Sheinbaum retrasa la jornada laboral de 40 horas: reforma pospuesta hasta 2026

Sheinbaum retrasa la jornada laboral de 40 horas: reforma pospuesta hasta 2026

Ciudad de México — La presidente Claudia Sheinbaum confirmó que la esperada reforma para reducir la jornada laboral de 48 a 40 horas semanales en México sufrirá un nuevo retraso. Aunque el plan podría presentarse antes de que termine 2025, su discusión formal y eventual aprobación se postergan hasta 2026.

¿Qué pasa con la reforma?

Durante su conferencia matutina del 24 de noviembre, Sheinbaum explicó que la iniciativa aún no se ha enviado al Congreso porque su gobierno continúa buscando consenso entre empresarios, empleadores y representantes de los trabajadores. 
Aunque existe el compromiso de presentarla este año, esa presentación no garantiza su aprobación inmediata. La mandataria aclaró que la reforma será implementada de forma gradual y en conjunto con un ajuste al salario mínimo, previsto para 2026.

Por su parte, desde el Congreso hay voces —como la del coordinador de la bancada mayoritaria, Ricardo Monreal— que se muestran optimistas y señalan que la iniciativa podría presentarse antes del 15 de diciembre.

Principales obstáculos y resistencias

El aplazamiento responde en buena medida a la falta de acuerdos entre los sectores involucrados. El gobierno busca amarrar un respaldo amplio —empresarios, sindicatos y cámaras económicas— para evitar polarización. 
El sector privado, por su parte, advierte que una reducción de la jornada podría incrementar los costos laborales hasta en un 15 %, lo que requeriría una transición gradual.

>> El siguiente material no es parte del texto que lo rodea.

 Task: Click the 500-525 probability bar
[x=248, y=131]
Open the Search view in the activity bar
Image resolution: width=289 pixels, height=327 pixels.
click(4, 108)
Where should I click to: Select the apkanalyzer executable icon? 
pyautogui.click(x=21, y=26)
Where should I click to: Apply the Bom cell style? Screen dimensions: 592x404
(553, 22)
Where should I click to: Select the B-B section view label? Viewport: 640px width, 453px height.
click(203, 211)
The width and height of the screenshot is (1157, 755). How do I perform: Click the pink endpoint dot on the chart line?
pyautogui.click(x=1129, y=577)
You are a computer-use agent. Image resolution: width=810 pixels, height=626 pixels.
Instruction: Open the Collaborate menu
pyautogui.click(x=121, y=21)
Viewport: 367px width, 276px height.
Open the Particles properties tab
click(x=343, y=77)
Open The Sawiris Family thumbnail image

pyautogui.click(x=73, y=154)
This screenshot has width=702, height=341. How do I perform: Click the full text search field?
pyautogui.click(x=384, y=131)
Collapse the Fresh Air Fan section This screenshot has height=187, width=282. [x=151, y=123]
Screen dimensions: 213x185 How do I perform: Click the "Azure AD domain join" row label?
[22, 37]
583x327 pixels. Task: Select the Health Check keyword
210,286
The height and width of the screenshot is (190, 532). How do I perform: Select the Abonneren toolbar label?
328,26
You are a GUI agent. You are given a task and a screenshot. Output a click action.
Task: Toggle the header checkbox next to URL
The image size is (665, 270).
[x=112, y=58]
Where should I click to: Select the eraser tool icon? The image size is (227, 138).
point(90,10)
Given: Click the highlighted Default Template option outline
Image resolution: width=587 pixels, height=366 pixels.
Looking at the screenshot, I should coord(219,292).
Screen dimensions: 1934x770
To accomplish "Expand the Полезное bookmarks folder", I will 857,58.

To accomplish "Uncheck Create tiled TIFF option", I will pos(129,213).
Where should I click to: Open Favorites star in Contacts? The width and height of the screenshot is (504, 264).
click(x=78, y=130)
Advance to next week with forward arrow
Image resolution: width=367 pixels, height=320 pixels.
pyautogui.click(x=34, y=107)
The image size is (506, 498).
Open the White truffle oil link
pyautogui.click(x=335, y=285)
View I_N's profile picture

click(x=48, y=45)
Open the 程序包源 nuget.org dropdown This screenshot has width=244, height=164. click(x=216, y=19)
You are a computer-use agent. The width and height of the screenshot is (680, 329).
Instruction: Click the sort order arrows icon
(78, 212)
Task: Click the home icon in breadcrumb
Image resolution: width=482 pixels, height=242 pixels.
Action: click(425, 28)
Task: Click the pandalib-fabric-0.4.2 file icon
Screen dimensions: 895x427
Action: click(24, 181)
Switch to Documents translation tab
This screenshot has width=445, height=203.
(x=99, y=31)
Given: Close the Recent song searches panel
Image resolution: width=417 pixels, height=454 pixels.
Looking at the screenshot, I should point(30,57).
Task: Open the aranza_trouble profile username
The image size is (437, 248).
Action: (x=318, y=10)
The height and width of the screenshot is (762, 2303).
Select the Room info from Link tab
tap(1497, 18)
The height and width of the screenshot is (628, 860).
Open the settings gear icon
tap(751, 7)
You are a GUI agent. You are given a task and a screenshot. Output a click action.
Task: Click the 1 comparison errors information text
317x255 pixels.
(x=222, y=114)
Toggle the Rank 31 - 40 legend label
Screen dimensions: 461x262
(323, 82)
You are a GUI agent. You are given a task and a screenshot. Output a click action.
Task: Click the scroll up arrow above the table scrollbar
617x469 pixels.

¿Qué pueden esperar los trabajadores?

  • La jornada semanal de 40 horas no entrará en vigor en enero de 2026, como algunos rumores anticipaban.

  • La reforma aún depende de negociación entre gobierno, empresarios y trabajadores; no hay fecha definitiva para su aprobación.

  • El plan considera una implementación gradual, acompañada del ajuste del salario mínimo, para evitar efectos negativos sobre salario e ingresos.

¿Por qué se vuelve a postergar?

El gobierno ha argumentado que quiere evitar polarización y garantizar que la reforma cuente con un respaldo amplio. Reformas anteriores —como la eliminación del outsourcing o cambios al sistema de pensiones— también fueron producto de consenso, aseguró Sheinbaum.


Sin embargo, la resistencia del sector empresarial, preocupaciones sobre costos, productividad y competitividad, así como la complejidad de negociar con múltiples actores, han convertido al proceso en un vaivén constante.

Aunque la reducción de la jornada laboral a 40 horas semanales continúa siendo una promesa de campaña del gobierno actual, la reforma enfrenta resistencias y demoras. Por ahora, los trabajadores que esperaban cambios inmediatos deberán esperar: la implementación dependerá de acuerdos, consensos y del ritmo del proceso legislativo, probablemente hasta 2026.